Une casse sociale que sont venus dénoncer plusieurs centaines d’ex-salariés mardi 8 octobre, dans une manifestation organisée devant le ministère de l’économie en présence notamment de la secrétaire générale de la CGT Sophie Binet et du secrétaire national du PCF, Fabien Roussel. Pour la majorité à temps partiel et rémunérés entre 500 et 600 euros par mois selon la CGT, ces employés (qui pour les deux tiers occupent un deuxième emploi ou complétaient ainsi leur pension de retraite) réclament le paiement de leurs derniers salaires, l’obtention des attestations de travail nécessaires pour l’inscription à France Travail et des mesures de reclassement. Une délégation a été reçue au ministère dans la foulée.
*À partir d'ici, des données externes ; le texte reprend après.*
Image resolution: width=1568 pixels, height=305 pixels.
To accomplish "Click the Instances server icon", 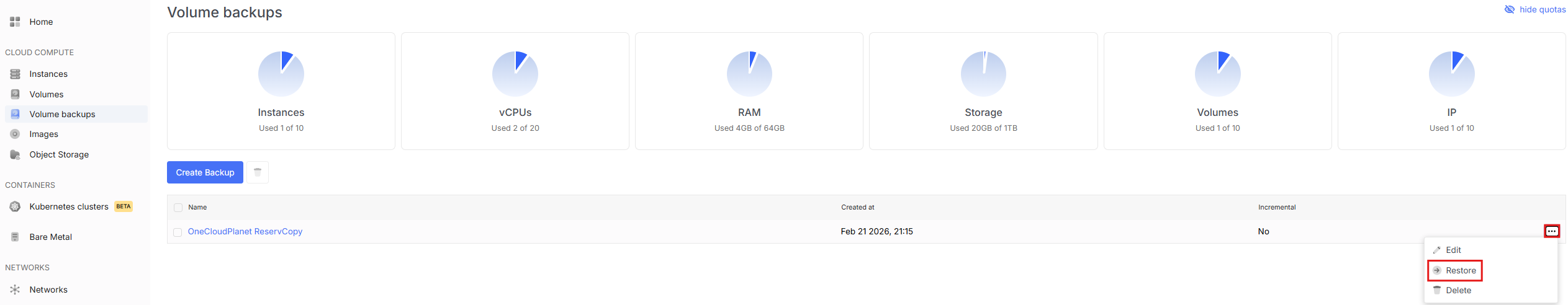I will click(x=15, y=74).
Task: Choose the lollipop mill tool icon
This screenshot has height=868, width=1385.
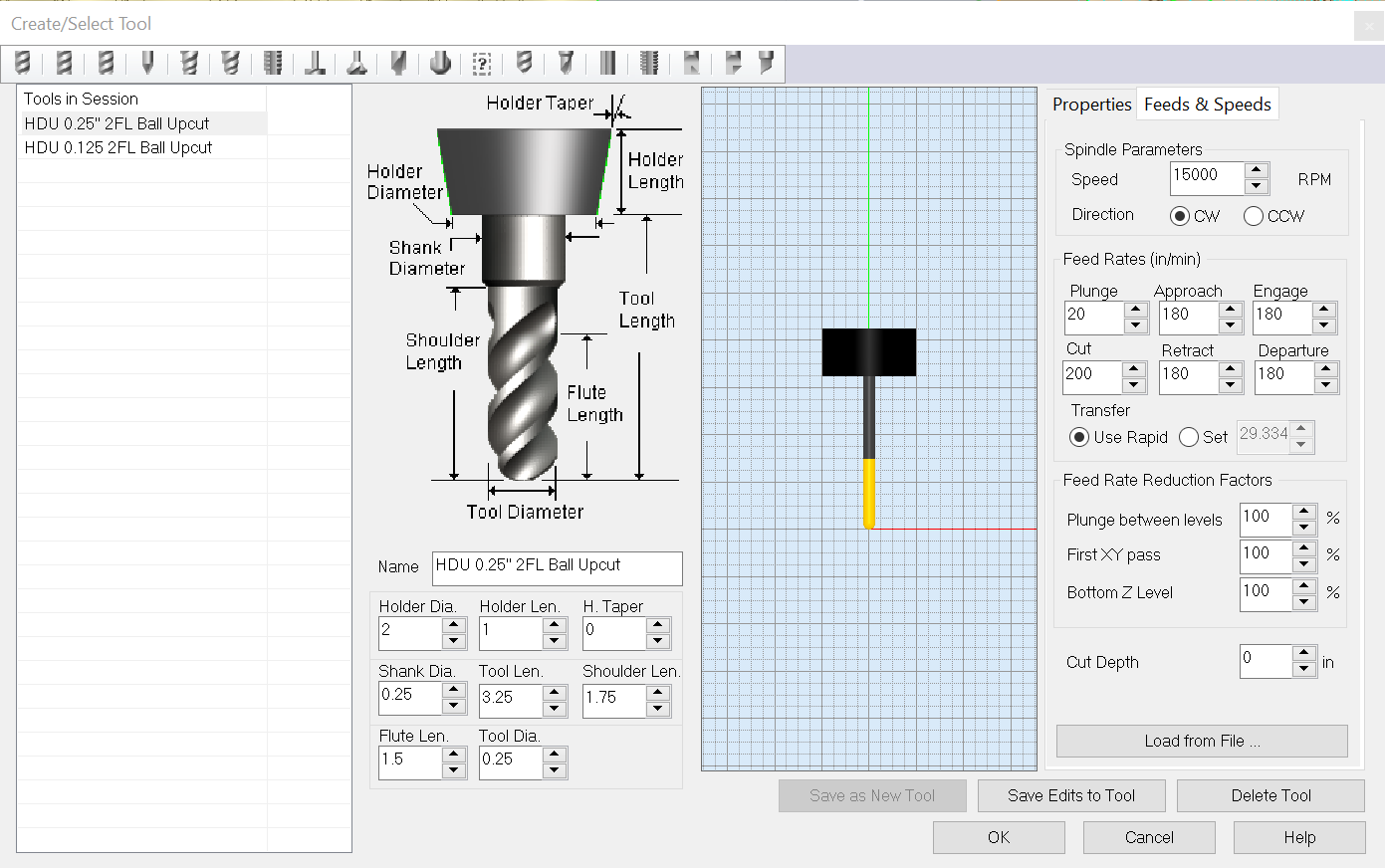Action: pos(440,64)
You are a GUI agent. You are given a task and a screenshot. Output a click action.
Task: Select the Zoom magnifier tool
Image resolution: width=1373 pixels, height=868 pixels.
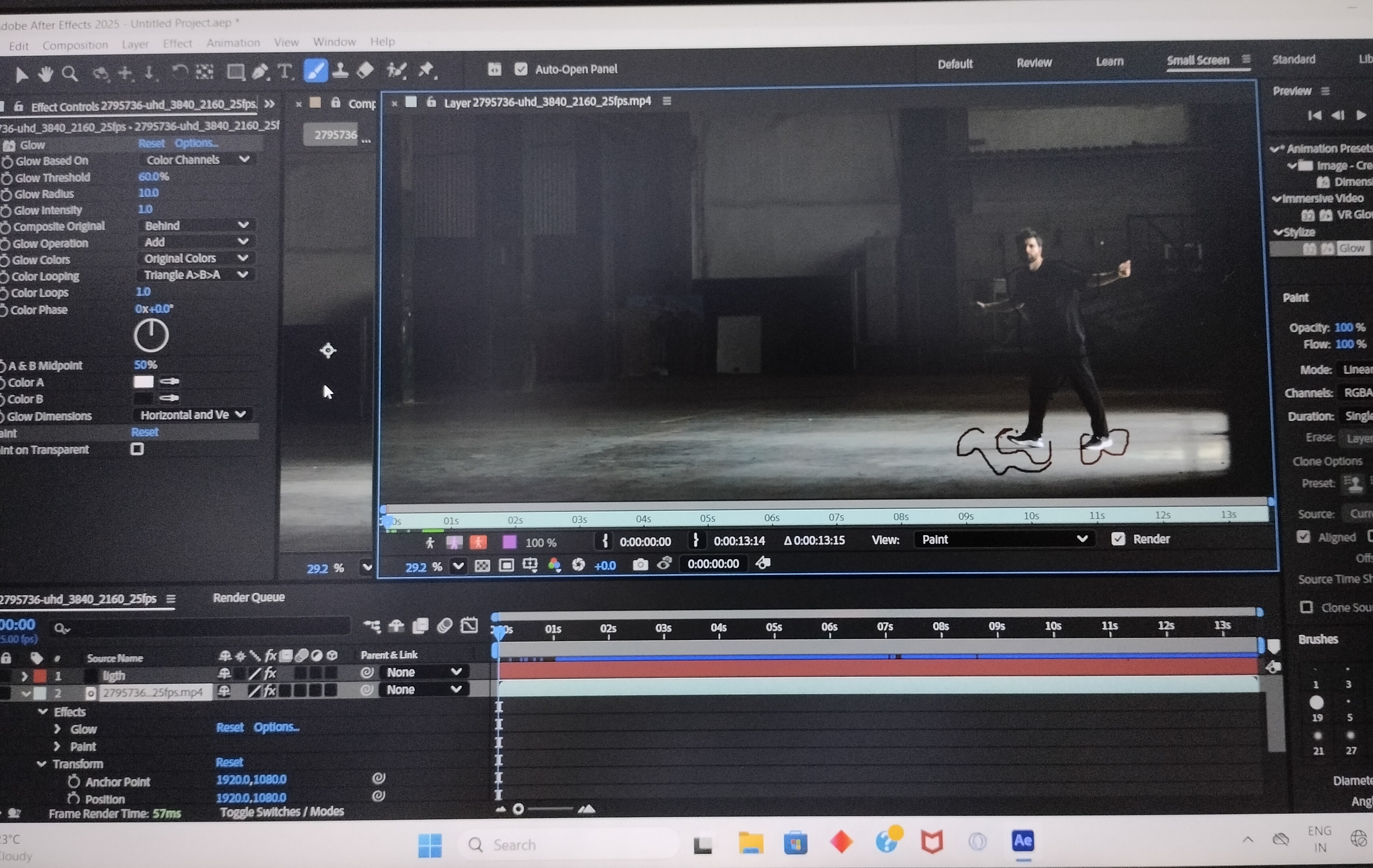tap(70, 74)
L’affaire a pris une tournure politique. Le ministre l’Industrie, Marc Ferracci, a été interpellé par la députée LFI-NFP Zahia Hamdane sur le sujet à l’Assemblée nationale. Dans la soirée, Marine Le Pen a également dénoncé sur X la situation « dramatique » des employés de Milee.

Fiasco des élections de 2021

Cette spectaculaire débâcle constitue l’épilogue d’une longue descente aux enfers. Le secteur de la distribution d’imprimés publicitaires est en déclin structurel. Le nombre d’imprimés publicitaires a été presque divisé par 2 entre 2019 et 2023, selon des chiffres de La Poste rapportés par l’AFP.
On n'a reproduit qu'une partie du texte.